To tackle this enormous problem, scientists laid out a tentative fifteen-year program. In the first five years, neurologists hope to monitor the electrical activity of tens of thousands of neurons. The short-term goals might include reconstructing the electrical activity of important parts of animal brains, such as the medulla of the Drosophila fruit fly or the ganglion cells in a mouse retina (which has fifty thousand neurons).

Within ten years, that number should increase to hundreds of thousands of neurons. This could include imaging the entire Drosophila brain (135,000 neurons) or even the cortex of the Etruscan shrew, the smallest known mammal, with a million neurons.

Finally, within fifteen years, it should be possible to monitor millions of neurons, comparable to the zebrafish brain or the entire neocortex of a mouse. This could pave the way toward imaging parts of the brains of primates.

Meanwhile, in Europe, the Human Brain Project would tackle the problem from a different point of view. Over a ten-year period, it will use supercomputers to simulate the basic functioning of the brains of different
animals, starting with mice and working up to humans. Instead of dealing with individual neurons, the Human Brain Project will use transistors to mimic their behavior, so that there will be computer modules that can act like the neocortex, the thalamus, and other parts of the brain.

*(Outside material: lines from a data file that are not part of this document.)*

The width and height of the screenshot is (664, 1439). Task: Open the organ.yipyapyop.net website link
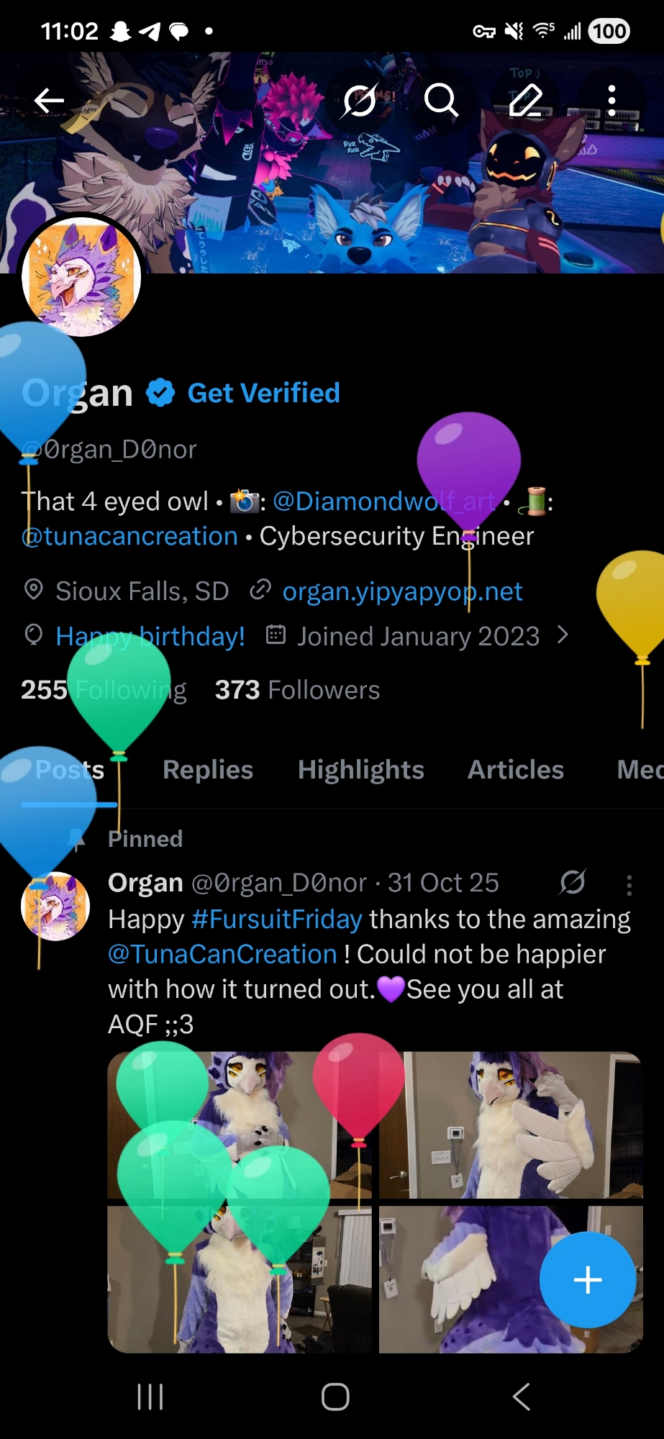pyautogui.click(x=402, y=591)
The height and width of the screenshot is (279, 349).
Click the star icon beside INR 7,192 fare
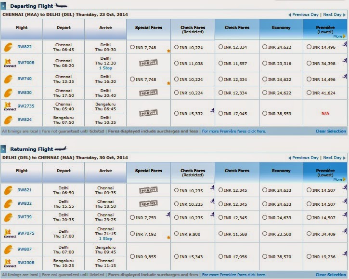pos(168,238)
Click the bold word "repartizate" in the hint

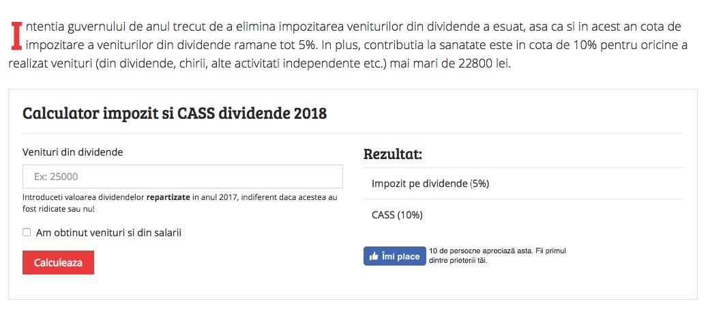[x=168, y=198]
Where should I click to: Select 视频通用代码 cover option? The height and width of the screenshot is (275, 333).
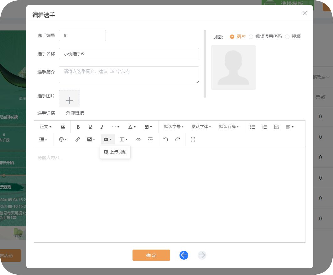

In the end, the rivalry between these two gigantic projects could create a windfall by generating new discoveries for treating incurable diseases and spawning new industries. But there is also another, unstated goal. If one can eventually simulate a human brain, does it mean that the brain can become immortal? Does it mean that consciousness can now exist outside the body? Some of the thorniest theological and metaphysical questions are raised by these ambitious projects.

BUILDING A BRAIN

Like many other children, I used to love taking apart clocks, disassembling them, screw for screw, and then trying to see how the whole thing fit together. I would trace each part mentally, seeing how one gear connected to the next one, until the whole thing fit together. I realized the mainspring turned the main gear, which then fed a sequence of smaller gears, which eventually turned the hands of the clock.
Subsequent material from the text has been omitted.